Instructions for the task: In the data beneath this task, how many lines contain "computer"? Answer with the number only.

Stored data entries
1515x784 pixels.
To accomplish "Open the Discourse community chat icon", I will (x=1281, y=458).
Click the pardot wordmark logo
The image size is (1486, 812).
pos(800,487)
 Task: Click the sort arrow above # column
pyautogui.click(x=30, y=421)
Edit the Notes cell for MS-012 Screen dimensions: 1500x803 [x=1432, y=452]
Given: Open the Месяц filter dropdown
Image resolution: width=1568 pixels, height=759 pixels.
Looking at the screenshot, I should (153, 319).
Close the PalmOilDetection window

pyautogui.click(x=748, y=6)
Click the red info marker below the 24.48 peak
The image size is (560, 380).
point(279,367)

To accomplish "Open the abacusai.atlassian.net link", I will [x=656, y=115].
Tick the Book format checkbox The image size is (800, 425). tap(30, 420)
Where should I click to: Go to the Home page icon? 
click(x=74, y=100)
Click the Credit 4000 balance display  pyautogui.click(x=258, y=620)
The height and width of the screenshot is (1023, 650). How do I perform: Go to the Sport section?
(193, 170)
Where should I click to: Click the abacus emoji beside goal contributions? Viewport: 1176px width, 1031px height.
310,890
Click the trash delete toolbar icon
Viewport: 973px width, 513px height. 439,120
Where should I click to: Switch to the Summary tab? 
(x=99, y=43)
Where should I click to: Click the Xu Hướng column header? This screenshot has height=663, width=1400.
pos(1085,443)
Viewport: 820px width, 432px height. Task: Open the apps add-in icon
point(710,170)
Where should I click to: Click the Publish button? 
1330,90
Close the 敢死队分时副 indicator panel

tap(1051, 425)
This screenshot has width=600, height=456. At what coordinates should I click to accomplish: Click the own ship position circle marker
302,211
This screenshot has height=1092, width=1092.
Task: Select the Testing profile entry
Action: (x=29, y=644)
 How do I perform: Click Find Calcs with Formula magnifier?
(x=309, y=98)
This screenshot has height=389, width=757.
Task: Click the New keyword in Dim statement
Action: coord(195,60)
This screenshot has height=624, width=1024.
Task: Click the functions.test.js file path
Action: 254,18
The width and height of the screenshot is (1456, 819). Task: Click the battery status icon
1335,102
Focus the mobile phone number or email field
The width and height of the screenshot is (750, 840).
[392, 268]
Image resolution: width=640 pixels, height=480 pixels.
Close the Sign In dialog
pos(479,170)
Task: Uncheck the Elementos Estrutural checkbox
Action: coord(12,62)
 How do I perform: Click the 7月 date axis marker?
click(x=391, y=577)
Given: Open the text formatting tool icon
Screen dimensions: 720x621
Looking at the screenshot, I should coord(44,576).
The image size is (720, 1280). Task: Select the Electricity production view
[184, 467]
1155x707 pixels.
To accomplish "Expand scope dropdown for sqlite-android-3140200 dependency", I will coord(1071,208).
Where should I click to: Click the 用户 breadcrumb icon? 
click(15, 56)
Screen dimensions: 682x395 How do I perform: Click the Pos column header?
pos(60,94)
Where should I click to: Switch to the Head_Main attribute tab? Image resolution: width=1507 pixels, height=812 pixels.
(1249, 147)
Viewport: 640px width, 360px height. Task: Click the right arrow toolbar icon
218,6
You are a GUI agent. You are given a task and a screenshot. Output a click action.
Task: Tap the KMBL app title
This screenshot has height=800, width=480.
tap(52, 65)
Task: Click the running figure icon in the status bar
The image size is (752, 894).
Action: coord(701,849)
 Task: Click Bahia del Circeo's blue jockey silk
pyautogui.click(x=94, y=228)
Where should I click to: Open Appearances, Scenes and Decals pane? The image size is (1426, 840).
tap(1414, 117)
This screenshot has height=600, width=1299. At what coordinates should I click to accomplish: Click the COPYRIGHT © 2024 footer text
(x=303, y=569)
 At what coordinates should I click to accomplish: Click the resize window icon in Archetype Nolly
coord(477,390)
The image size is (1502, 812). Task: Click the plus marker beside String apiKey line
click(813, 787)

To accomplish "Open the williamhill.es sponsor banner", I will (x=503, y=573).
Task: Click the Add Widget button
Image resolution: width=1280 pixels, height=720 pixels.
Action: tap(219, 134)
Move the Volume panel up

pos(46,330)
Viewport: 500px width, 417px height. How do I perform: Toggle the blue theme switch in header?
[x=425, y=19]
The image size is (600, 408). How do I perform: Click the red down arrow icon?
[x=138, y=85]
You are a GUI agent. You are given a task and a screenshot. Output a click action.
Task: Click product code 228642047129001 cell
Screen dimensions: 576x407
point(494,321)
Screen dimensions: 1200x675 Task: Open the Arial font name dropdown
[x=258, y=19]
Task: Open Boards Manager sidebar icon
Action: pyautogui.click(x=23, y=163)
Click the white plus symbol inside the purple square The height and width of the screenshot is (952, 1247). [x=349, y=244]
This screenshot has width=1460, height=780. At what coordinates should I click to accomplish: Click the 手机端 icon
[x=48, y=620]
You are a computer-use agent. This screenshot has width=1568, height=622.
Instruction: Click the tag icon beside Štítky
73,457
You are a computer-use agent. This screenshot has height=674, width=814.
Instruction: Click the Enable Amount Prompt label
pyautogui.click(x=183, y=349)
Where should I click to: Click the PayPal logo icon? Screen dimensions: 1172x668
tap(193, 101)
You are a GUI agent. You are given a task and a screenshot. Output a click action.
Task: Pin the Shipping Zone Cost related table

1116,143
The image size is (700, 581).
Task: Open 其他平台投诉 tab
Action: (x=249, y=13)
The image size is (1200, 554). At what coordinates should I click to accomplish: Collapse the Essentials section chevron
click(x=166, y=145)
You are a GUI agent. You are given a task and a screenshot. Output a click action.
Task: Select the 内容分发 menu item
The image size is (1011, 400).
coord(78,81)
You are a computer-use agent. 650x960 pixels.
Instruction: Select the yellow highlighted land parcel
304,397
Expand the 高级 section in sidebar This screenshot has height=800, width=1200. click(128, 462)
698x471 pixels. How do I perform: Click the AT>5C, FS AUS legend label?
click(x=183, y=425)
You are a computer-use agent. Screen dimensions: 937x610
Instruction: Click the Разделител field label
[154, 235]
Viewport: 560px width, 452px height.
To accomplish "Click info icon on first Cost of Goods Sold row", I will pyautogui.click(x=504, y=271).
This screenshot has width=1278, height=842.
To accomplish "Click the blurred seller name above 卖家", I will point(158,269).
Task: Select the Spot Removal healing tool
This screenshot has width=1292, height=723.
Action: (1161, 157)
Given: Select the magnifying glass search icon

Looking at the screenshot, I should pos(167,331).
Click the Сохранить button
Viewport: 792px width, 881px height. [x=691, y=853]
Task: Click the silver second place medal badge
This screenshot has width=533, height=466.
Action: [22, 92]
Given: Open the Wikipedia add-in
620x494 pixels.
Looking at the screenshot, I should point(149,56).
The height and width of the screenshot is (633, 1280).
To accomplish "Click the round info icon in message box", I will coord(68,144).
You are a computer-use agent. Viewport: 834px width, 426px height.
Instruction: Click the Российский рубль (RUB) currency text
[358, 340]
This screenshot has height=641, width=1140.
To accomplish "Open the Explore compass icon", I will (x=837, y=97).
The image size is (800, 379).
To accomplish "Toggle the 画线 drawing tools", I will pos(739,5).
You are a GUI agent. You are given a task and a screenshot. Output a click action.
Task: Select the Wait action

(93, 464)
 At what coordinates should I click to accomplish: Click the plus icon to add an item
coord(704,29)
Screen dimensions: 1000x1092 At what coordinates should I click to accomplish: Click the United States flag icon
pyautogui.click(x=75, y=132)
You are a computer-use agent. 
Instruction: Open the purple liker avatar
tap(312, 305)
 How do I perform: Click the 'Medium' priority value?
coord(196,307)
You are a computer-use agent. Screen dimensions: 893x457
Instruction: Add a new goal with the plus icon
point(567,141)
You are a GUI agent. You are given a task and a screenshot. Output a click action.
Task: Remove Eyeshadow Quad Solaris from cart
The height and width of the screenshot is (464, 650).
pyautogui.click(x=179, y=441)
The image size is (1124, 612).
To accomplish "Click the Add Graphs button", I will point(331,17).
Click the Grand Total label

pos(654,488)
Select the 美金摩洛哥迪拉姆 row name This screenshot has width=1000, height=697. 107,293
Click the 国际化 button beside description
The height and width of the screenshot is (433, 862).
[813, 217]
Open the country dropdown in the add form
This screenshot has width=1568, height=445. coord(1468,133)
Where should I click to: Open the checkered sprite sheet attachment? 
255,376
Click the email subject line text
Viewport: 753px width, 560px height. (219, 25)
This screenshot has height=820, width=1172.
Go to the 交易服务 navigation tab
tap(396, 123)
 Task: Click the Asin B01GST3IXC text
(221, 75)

Response area: 7